Environmental Factor | Effect of Exposure on Blood Pressure | Possible Mechanism(S) |
---|---|---|
Temperature
|
Overall effect: Inverse association Colder outdoor/indoor ambient temperature associated with higher BP Cold increases BP variability and central aortic pulse pressure Acute heat (e.g., sauna treatment) lowers BP Warmer daytime associated with higher nocturnal BP Warmer nighttime temperature associated with higher next day BP |
Direct thermoregulation-mediated vasoconstriction HPAA and SNS activation, sodium/volume retention Impaired endothelial-dependent vasodilatation Reverse of cold mechanisms Possibly reduced sleep quality |
Season
|
Overall effect: Winter season associated with higher BP levels Reduced temperature may be primarily responsible; however, winter may have some additional independent effects |
Cold-induced mechanisms plus chronic alterations may play additive roles: lower vitamin D levels, reduced activity, weight gain, shifts in fluid balance (aldosterone increase), and increased arterial stiffness. |
Geography
|
Overall effect: Higher altitude (>2500 m) raises BP Ascent to higher altitudes raises BP (variable interindividual responses) May be affected by race, acclimatization, rate of climb, or duration of exposure.
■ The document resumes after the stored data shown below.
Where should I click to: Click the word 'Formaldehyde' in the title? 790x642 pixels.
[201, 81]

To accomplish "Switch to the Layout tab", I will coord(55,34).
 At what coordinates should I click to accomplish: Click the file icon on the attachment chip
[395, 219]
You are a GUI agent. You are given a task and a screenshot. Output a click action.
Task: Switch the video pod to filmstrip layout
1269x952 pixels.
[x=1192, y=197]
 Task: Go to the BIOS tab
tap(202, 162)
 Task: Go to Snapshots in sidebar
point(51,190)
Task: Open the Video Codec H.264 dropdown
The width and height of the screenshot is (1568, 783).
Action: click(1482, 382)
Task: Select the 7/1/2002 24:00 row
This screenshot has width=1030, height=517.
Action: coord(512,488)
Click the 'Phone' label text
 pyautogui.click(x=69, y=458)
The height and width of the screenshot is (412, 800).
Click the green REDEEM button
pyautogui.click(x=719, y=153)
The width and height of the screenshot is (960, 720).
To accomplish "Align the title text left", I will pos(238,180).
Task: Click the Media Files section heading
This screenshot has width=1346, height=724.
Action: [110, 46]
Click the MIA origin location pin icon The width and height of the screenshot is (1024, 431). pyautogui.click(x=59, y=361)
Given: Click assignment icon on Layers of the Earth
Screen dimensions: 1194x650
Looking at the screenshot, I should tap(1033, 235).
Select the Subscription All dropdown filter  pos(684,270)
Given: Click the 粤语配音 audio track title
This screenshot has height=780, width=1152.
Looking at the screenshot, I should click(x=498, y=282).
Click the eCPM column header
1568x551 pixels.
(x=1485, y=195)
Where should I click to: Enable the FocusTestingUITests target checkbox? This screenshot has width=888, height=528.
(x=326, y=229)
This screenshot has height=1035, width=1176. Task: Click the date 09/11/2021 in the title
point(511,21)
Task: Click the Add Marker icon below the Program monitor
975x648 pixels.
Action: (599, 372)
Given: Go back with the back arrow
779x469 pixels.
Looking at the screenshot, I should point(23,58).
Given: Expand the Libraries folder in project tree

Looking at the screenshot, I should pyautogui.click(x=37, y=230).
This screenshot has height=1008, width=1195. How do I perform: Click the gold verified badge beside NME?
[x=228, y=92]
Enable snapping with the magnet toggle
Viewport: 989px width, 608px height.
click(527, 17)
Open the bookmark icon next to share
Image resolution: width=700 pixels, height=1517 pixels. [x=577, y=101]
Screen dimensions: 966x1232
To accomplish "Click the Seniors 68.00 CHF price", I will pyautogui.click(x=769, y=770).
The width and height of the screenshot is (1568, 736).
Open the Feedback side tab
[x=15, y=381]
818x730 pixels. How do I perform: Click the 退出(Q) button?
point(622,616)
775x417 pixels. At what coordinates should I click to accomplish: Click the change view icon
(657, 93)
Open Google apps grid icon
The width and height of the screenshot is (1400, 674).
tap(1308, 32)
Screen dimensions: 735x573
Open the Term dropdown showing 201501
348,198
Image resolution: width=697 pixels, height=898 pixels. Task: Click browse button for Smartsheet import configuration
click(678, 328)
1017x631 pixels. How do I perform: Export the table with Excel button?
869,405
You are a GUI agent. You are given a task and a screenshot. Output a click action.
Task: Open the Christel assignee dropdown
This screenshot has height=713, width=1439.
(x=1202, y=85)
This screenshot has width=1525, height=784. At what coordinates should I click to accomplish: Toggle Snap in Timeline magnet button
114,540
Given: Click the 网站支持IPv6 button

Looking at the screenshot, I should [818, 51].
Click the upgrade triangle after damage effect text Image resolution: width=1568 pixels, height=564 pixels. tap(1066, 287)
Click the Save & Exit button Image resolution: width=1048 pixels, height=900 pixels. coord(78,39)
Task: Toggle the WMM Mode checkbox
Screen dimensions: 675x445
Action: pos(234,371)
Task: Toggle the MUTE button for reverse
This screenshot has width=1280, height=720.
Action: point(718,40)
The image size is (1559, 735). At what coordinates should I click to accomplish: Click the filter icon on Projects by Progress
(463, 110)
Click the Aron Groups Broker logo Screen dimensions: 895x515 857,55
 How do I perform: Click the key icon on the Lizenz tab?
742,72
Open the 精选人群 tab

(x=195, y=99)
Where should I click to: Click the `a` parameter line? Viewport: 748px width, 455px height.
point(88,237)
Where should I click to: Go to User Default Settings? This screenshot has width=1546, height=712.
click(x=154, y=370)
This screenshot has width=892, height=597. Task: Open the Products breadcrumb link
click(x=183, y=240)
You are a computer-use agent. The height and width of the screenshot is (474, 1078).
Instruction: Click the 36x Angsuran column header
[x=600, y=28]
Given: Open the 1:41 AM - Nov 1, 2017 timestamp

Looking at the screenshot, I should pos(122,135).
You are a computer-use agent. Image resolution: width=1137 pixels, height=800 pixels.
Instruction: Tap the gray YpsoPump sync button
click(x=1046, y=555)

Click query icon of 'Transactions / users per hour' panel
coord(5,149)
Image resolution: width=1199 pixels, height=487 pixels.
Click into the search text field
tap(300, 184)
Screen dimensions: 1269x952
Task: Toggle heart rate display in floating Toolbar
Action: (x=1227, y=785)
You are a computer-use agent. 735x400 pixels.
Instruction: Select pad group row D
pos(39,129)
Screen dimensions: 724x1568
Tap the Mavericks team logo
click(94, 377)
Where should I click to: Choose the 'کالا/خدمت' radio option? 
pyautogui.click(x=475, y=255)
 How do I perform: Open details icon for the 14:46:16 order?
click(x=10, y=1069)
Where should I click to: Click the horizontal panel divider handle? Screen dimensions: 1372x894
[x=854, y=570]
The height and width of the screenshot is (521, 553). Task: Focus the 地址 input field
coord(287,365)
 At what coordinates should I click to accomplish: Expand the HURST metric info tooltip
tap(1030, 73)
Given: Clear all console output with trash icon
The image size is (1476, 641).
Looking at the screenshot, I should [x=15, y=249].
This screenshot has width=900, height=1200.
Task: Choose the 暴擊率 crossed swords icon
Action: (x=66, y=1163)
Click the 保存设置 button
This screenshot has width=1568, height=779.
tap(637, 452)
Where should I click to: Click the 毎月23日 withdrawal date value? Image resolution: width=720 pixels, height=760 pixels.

Long-term population studies are limited in ability to determine effect and show heterogeneous results on chronic BP levels because of many confounding variables. |
Altitude-induced hypoxemia activates the chemoreflex along with compensatory responses causing increased SNS and adrenal activity. Long-term acclimatization may lead to differing responsible responses. Other associated factors such as colder temperatures and stress may also play a role. Long-term increases in red blood cell mass may contribute |
Loud noises | Overall effect: Exposure to loud noises raises BP Numerous conditions implicated (ambient, traffic, airports) |
Acute SNS activation, HPAA activation, endothelial dysfunction Possibly impaired sleep quality because of nocturnal noise |
Pollutants
|
Overall effect: Exposure to pollutants raises BP Short and long-term PM exposures related to higher BP and hypertension Multiple size ranges (fine, coarse, ultrafine) of PM and sources (urban, rural, biomass, and personal-level) of exposures related to higher BP levels SHS exposure raises BP Lead, cadmium, arsenic, mercury, POP, bisphenol A, strong odors, phthalates |
Acute activation of the SNS via pulmonary autonomic reflexes rapidly raises BP. PM constituents reaching the systemic vasculature and promoting vasoconstriction may also play a role Chronic exposures likely alter vascular tone via endothelial dysfunction or reduced arterial compliance (reduced nitric oxide and higher endothelins) because of PM-mediated systemic inflammation and oxidative stress in the vasculature as well as in the central nervous system |
The overall evidence supports that both colder ambient temperatures (over a few hours to days) as well as winter seasons (over more prolonged periods) lead to clinically-meaningful elevations in BP. It is possible that this plays a role in the known increase in cardiovascular events during winter. From a clinical standpoint, patients with hypertension should be more carefully monitored during colder weather to ensure adequate BP control. In one study, 38% of patients required added antihypertensive medications during winter. Although some epidemiologic evidence suggests that residential heating might mitigate the prohypertensive effects of cold, further studies are needed before making definite recommendations in this regard for the sole purposes of preventing winter-induced hypertension. What if any other practical steps (e.g., space heaters, warmer clothes) individuals with hypertension can take to lessen the ill effects of cold exposures on BP require further investigation.